While sites such as Google and Facebook have cleaned up their act to an extent, said Snowden, they remain “dangerous services” in terms of data protection and privacy. Ironic, then, that the live video interview was hosted on Google Hangouts and YouTube
Snowden also advised users to “get rid of Dropbox” because of its lack of local encryption. As Dropbox said the last time it came under fire from Snowden, data is encrypted on the company’s servers and while in transit, but a third-party solution is required if you want to encrypt the files on your own computer. Some alternative syncing tools offer this by default.
“When you say, ‘I have nothing to hide,’ you’re saying, ‘I don’t care about this right,'” said Snowden, as TechCrunch reports. “You’re saying, ‘I don’t have this right, because I’ve got to the point where I have to justify it.’ The way rights work is, the government has to justify its intrusion into your rights.”
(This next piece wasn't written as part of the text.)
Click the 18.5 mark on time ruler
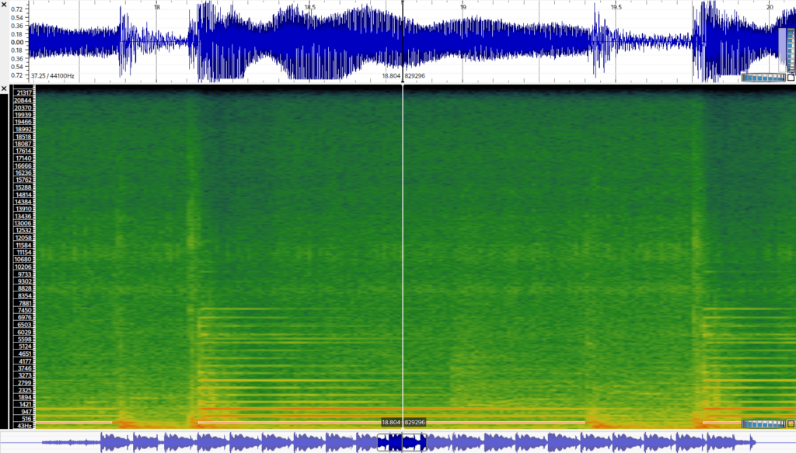 pos(310,7)
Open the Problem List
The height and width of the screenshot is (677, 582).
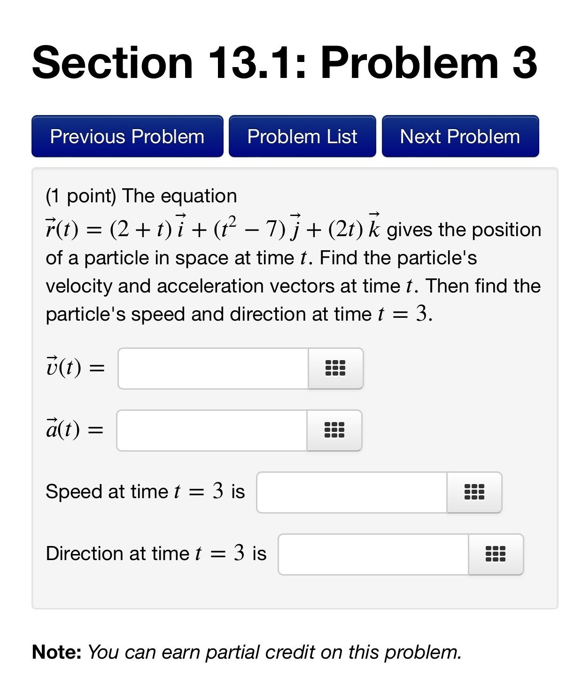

Snowden recommended that users switch to apps such as RedPhone and Silent Circlerather than relying on default SMS tools, and said that increased encryption on mobiledevices should be welcomed — criminals seeking to exploit the extra protection can still be exposed via a warrant or subpoena, said Snowden.
As for eventually returning to the US? “I’ve told the government again and again in negotiations, you know, that if they’re prepared to offer an open trial, a fair trial in the same way that [whistleblower and activist] Dan Ellsberg got, and I’m allowed to make my case to the jury, I would love to do so. But to this point they’ve declined.”